__TASKS AND EXERCISES__.
(A) Please reproduce everything from "We're Already Paying" down to "corporate tax breaks." in the article on Connecticut road tolls, word for word.
(B) Pick up the article on Connecticut road tolls after its last sentence and keep writing it.

__TEXT PASSAGE__.
━━━━━━━━━━━━━━━━━━━━

We're Already Paying Tolls

Did it come to anyone’s surprise that Connecticut roads were recently named “worst” in the US in a White House study conducted by the American Society of Civil Engineers?  They told us what we already know:  41% of Connecticut’s 21,000 miles of highways are in “poor” condition and 30% of our 4200 bridges are “structurally deficient”.
This comes as Congress could only come up with a short-term patch for the gaping pothole known as the Highway Trust Fund after Republicans rejected the President’s plan for a four-year $302 billion transportation plan financed by a gasoline tax and elimination of corporate tax breaks.
But kudos to our US Senator Chris Murphy (D-CT) for having the political guts to call for a gas tax increase to make up for dwindling revenue as Americans drive more fuel efficient cars.  It’s nice to find a politician who will do the right thing, even if it’s politically risky.
On the other hand we have our Governor, Dannel Malloy, whose aspirations for re-election have him favoring political pandering instead of public policy.

━━━━━━━━━━━━━━━━━━━━

__SOURCE MATERIAL__.
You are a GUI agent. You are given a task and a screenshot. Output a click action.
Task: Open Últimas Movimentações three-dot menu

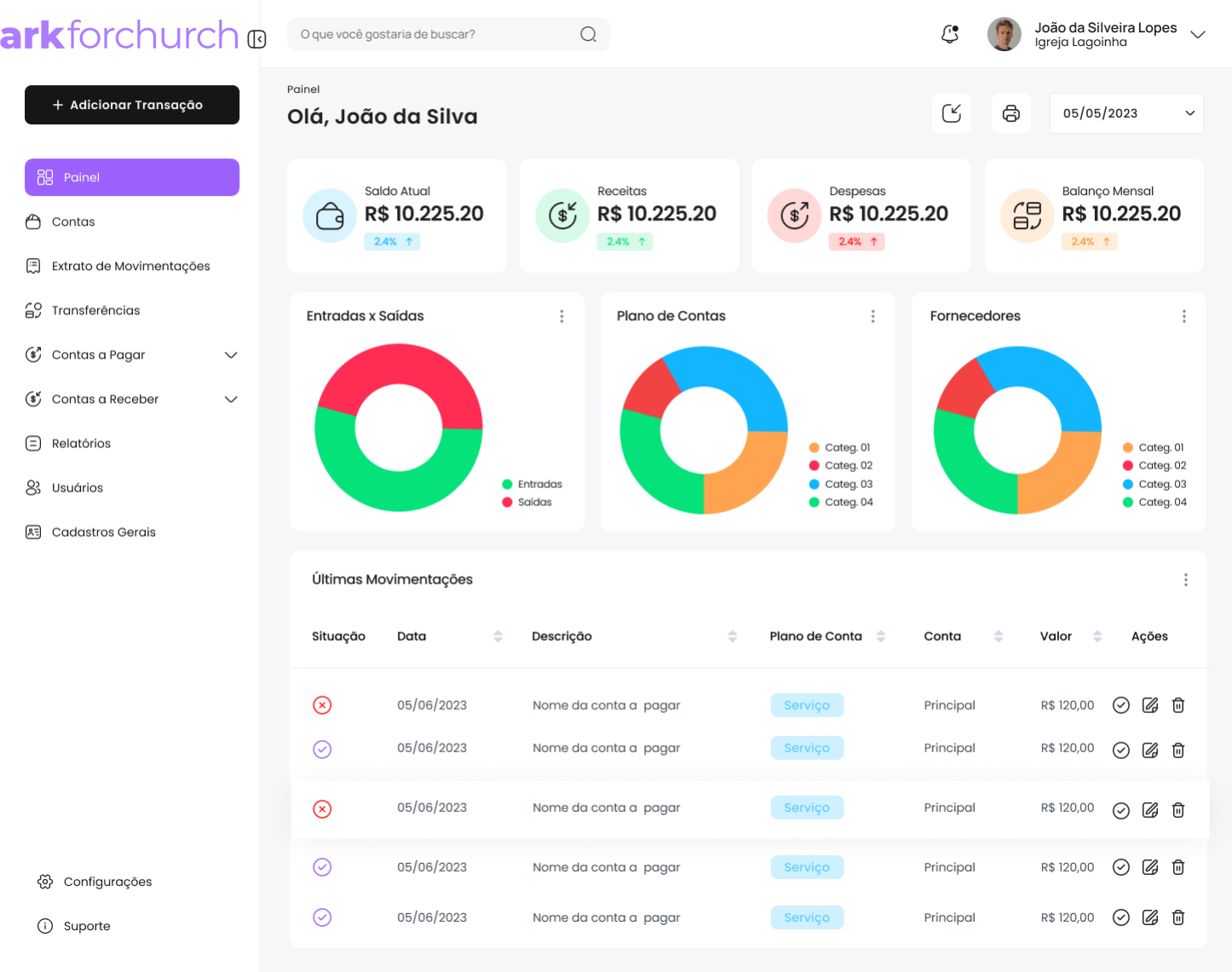1185,580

━━━━━━━━━━━━━━━━━━━━

__IN RESPONSE__.
(A)
We're Already Paying Tolls

Did it come to anyone’s surprise that Connecticut roads were recently named “worst” in the US in a White House study conducted by the American Society of Civil Engineers?  They told us what we already know:  41% of Connecticut’s 21,000 miles of highways are in “poor” condition and 30% of our 4200 bridges are “structurally deficient”.
This comes as Congress could only come up with a short-term patch for the gaping pothole known as the Highway Trust Fund after Republicans rejected the President’s plan for a four-year $302 billion transportation plan financed by a gasoline tax and elimination of corporate tax breaks.

(B)
Consider the recent visit to Hartford by US Transportation Secretary Anthony Fox in early July when Foxx was seeking support for the President’s transportation plan. At a press conference, the Governor joined the assembled Congressional delegation (all Democrats) and was quick to beat up on the Republicans for stalling progress.  But when a reporter asked about having Connecticut help pay its own way with highway tolls, the Governor reacted as if he’d found a turd in the punchbowl.
“We are a non-toll state,” he insisted. “They (tolls) are not actively in consideration.”  Oh, really?
Does the Governor not know that his own Dept of Transportation just held two major seminars as part of a study on managing traffic congestion by using tolls?  The panels in Bridgeport and Hartford brought in traffic experts from Miami, San Diego and Seattle to sing the praises of “value pricing” our highways.
Why another study on highway congestion problem that’ve been plaguing us for decades?  Because it’s always easier to “study” a problem than actually do something about the problem.
Make no mistake: our CDOT is starting a PR blitz to sell motorists on tolls while politicians won’t touch the issue.  Nobody running for state office this year has the guts to tell voters that tolls are necessary and will be implemented as gas tax revenues fail to pay for needed road repairs.
But aren’t we already paying tolls?  Not with EZ-Pass, but in car repairs.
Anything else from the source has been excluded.